I had a ton, and I do mean a ton of experience with babies and children. I had been a partial live in nanny for over 5 years. So I would have no problems when it came to my own baby right? Wrong! This was different! This baby was MINE, well, mine and Mr Fun's. This was scary and new, I was in a constant state of panic. Was he OK? Was I a good enough mother? What if he got sick? What if I got sick? Who would care for him? So yes, even though this should have been a piece of cake it was hard and I was scared. But this phase didn't last forever. Soon I realized that I was pretty good at the whole Mommy thing. The only problem with this was that I felt I was the only one capable of talking care of my Little Boy. Sorry Mr Fun, but back off, this is Mothers work. SO, I did it all myself, the nighttime feedings(I was breastfeeding so what could anyone else do anyway?) the diaper changes, the clothing changes, all the rocking, and the holding! When it came to my Little Boy I was a bit of a control freak! I was exhausted! All you new Mommies out there, take help, and let the dads in on the action! I have gotten slightly better over the years! OK, OK, I'm not much better, but that Little Boy is still my baby!
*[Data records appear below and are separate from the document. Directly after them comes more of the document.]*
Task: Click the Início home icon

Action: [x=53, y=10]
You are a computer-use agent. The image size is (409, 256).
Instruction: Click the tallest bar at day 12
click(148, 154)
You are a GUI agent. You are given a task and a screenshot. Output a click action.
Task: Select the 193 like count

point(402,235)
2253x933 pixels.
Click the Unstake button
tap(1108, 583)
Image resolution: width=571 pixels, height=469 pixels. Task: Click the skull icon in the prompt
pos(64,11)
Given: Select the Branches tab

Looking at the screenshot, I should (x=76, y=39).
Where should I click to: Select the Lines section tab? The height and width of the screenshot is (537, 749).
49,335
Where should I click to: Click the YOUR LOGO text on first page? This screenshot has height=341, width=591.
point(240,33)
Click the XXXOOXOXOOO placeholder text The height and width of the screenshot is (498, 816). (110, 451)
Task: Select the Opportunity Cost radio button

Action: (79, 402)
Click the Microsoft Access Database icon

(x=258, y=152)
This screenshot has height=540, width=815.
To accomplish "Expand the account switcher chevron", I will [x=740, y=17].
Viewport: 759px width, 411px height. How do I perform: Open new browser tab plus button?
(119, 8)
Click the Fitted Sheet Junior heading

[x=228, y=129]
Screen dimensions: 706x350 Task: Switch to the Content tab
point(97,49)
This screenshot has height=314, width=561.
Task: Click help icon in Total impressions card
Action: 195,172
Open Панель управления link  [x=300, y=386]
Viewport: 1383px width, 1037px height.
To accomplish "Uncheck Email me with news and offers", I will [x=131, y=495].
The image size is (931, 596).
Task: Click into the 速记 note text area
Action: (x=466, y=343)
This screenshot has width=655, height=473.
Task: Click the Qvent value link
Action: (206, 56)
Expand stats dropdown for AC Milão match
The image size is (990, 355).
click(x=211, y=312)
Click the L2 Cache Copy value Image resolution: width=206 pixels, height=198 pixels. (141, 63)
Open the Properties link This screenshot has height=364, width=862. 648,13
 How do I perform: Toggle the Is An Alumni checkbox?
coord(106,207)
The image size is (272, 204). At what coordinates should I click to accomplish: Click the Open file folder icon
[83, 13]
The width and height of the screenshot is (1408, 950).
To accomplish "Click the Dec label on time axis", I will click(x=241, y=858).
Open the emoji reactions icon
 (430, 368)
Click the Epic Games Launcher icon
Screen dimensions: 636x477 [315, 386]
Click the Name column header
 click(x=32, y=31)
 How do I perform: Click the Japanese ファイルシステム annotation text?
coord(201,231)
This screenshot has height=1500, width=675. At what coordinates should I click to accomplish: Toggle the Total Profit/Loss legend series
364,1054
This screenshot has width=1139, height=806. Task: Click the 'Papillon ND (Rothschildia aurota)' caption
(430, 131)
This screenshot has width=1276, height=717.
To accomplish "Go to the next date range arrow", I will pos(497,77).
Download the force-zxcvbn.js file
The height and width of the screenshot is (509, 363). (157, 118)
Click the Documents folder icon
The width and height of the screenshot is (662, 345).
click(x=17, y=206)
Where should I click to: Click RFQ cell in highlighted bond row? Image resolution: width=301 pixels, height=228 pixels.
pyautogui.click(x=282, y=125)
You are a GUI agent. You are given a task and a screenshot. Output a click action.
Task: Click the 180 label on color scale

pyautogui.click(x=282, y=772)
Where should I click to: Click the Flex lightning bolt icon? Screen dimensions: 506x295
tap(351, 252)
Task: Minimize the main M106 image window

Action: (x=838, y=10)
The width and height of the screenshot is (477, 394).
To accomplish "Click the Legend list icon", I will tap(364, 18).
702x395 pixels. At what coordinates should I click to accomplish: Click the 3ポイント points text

Now, My sweet Little Boy is almost 5!!!!!!!! I can't believe it?! Where did the time go? I must say that Mr. Fun and I have done a great job! My Little Boy is sweet and compassionate and very, very funny (I think he gets that from me )!!!
Almost 5 is a hard, but wonderful age for Mommies, well this Mommy anyway! I kinda take the back seat to, who else, Mr Fun!!!! Don't get me wrong My Little Boy loves me! when he is not feeling well, or is hurt it's Mommy that he wants. I think it makes it so difficult for me, because for the first 3 years of his life it was Mommy, Mommy, Mommy! Only I could put him to sleep, only I could read him books, only I could kiss his ouchies! But now, it's Mr fun! Mr. Fun walks in the door and My Little boy squeals with delight, It's Daddy Time! I can't really blame him, Mr . Fun is pretty great! He is always up for playing, even after he has worked all day! He has the patience I only wish I had. He is sweet, and loving to his Little Boy, and when I'm not jealous of the bond he and our Little Boy share, I'm falling more in love with him! I will admit there are times when I wish I could be Miss Fun and he could be, as I am sometimes called, a Meanie. I am sometime portrayed as the bad guy. I'm the one who is always telling My Little Boy, to brush his teeth, eat his food, stop jumping off the couch, go to bed, Turn off the TV, No More DS, Take your vitamins etc etc... But you Know what? It is what it is! I Love Mr. Fun and Our Little Boy, and I can't wait to add to our growing family with the the Little Bambino growing inside me!
The Mommy Hood isn't always easy but I'm so glad to be a part of it!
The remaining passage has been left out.